- Requirement 1
Update the records by replacing "Size Charts" with "Size Guide" and leaving everything else unchanged.

- Article
---*---

[SOLVED] Polars: Fill missing months per group

Polars: Fill missing months per group

I want to fill in missing months in a data frame per group based on the minimum and maximum date in each group.

This approach works but uses polars.map_elements.

import polars as pl
import numpy as np
from datetime import date

DATA_SIZE = 10000000
raw_df = pl.DataFrame({
    "id": np.random.choice(range(0, 10000), DATA_SIZE),
    "date": pl.date_range(date(1940, 1, 1), date(2020, 1, 1), interval="1mo", eager=True).sample(DATA_SIZE, with_replacement=True),
    "value": np.random.rand(DATA_SIZE)
})

clean_df = (raw_df
    .group_by("id")
    .agg(
        pl.struct(pl.col("date").min().alias("startDate"), pl.col("date").max().alias("endDate"))
        .map_elements(lambda row: pl.date_range(row["startDate"], row["endDate"], interval="1mo", eager=True)).alias("date")
    )

---*---

- Requirement 2
In the Polars forum thread, which function does the working approach use?

---*---

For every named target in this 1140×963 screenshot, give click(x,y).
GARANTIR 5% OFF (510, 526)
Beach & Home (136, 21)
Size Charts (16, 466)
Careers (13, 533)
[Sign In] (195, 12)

---*---

- Expected output 1
For every named target in this 1140×963 screenshot, give click(x,y).
GARANTIR 5% OFF (510, 526)
Beach & Home (136, 21)
Size Guide (16, 466)
Careers (13, 533)
[Sign In] (195, 12)

- Expected output 2
It uses polars.map_elements.